10. Франц Кафка всю свою жизнь работал в театре одного актера. Попытки Макса Брода и в случае совместного описания «Аэропланов в Брешии», и в случае совместного романа «Рихард и Самуэль» подтвердили несовместимость их творческих почерков, и вообще более никому в мире не удавалось не только завладеть тайной творческих иероглифов Франца Кафки, но даже воспроизвести их хотя бы приблизительные очертания. То, что нельзя дважды войти в одну и ту же воду, осознано уже всеми, но и испить из источника, питавшего творчество писателя, тоже никому не удается: все, к чему прикоснулось его перо, застыло гутенберговским памятником Неизреченному. Это — как если бы кто-то вознамерился создать памятник Господу.

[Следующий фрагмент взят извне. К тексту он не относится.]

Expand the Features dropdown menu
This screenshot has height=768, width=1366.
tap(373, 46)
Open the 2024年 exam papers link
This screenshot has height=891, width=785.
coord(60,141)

Франц Кафка попробовал сделать это, и усилия его поначалу даже были успешны, пока он не оказался на подступах к «Замку». Но не снять покрова с Ковчега Завета — даже ценой собственной жизни. В последние уже свои дни, когда пораженная гортань препятствовала ему говорить, возможно, Франц Кафка мог бы еще открыть нам то, что открылось ему в душе и мироздании, но не было уже сил ни для жестокого откровения, ни для нечеловеческой жалости. Болезнь и смерть Франца Кафки оказались последней его притчей, мимо которой прошло множество исследователей его гения. Писатель сам направил нас по ложному пути простых физических и психологических страданий, но фраза «Моя болезнь за моей спиной сговорилась с моими легкими» — всего лишь эпиграф к безмерному тому бытия, который только-только начал писать Франц Кафка. в его случае не стоит говорить ни о душевной, ни о физической слабости. Даже Иисус Христос проявил первую и последнюю свою слабость на голгофском кресте. Кафка преодолевал слабость всю свою жизнь, но вместо Бога-Отца в горних высях имел закосневшего в своей обывательской бесчеловечности отца земного, перед которым следовало давать отчет по человеческим меркам, но отец и сын строили даже разные Вавилонские башни.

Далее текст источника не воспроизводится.